Have you spoken to the breeder where you got your puppy. Seems as if the breeder did not do the proper testing to avoid this genetic disease.


----------



## AmberSunrise (Apr 1, 2009)

Just as an FYI; many breeders do not do ICH testing. It is rarely a big issue in goldens so other tests are deemed more important. 

Hips, elbows, eyes, PRA (all types) and hearts take on a greater priority. Disclaimer: to date all of my dogs have tested clear.

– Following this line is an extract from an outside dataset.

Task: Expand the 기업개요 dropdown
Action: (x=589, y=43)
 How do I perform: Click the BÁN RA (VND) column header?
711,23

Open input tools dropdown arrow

By all means the breeder should be informed if dx is confirmed but as mentioned, many breeders do not test for this unless it is known to be in their lines. And I am unsure if any DNA test can be 100% accurate in predictive qualities since we may not know all of the markers involved.



CalMom said:


> Have you spoken to the breeder where you got your puppy. Seems as if the breeder did not do the proper testing to avoid this genetic disease.


----------



## JBarnes (Aug 1, 2021)

Kstoermer said:


> Our sweet golden's skin has turned black and is peeling off! It started about 6-7 months of age. She is now 18 months. It got better in the winter ,but has never really gone away. As of today, it's become terrible all,over her body. It's so strange and I haven't found anything about possible allergies etc... She isn't losing hair nor does she have hot spots, but she is definitely itchy all over.
> 
> Does anyone have any ideas as to what might cause this? We are now feeding the science diet skin specific food and she has had a cortisone shot. She loves water and I wonder if that makes it worse. I really think she runs to our pool to try and get comfort from her constant itchy skin. Our vet put her on apoquel, but from what I researched, I stopped giving it to her until I saw a specialist. We have an appt at a vet dermatologist next Tuesday. I'm hoping I can try and not give Benadryl until then so he can see the magnitude of the problem.
> 
> ...


----------



## LJack (Aug 10, 2012)

Test for Ichthyosis.





Paw Print Genetics - Ichthyosis (Golden Retriever Type 1) in the Golden Retriever


Details about canine genetic testing for the product: Ichthyosis (Golden Retriever Type 1), for the breed: Golden Retriever.




www.pawprintgenetics.com




I think the discount code JULYFLASH should save you 50%.


----------



## BoyMom3 (Oct 6, 2021)

Kstoermer said:


> Our sweet golden's skin has turned black and is peeling off! It started about 6-7 months of age. She is now 18 months. It got better in the winter ,but has never really gone away. As of today, it's become terrible all,over her body. It's so strange and I haven't found anything about possible allergies etc... She isn't losing hair nor does she have hot spots, but she is definitely itchy all over.
> 
> Does anyone have any ideas as to what might cause this? We are now feeding the science diet skin specific food and she has had a cortisone shot. She loves water and I wonder if that makes it worse. I really think she runs to our pool to try and get comfort from her constant itchy skin. Our vet put her on apoquel, but from what I researched, I stopped giving it to her until I saw a specialist. We have an appt at a vet dermatologist next Tuesday. I'm hoping I can try and not give Benadryl until then so he can see the magnitude of the problem.
> 
> ...


Any update? My Golden has developed the same thing all of the sudden at age 10.


----------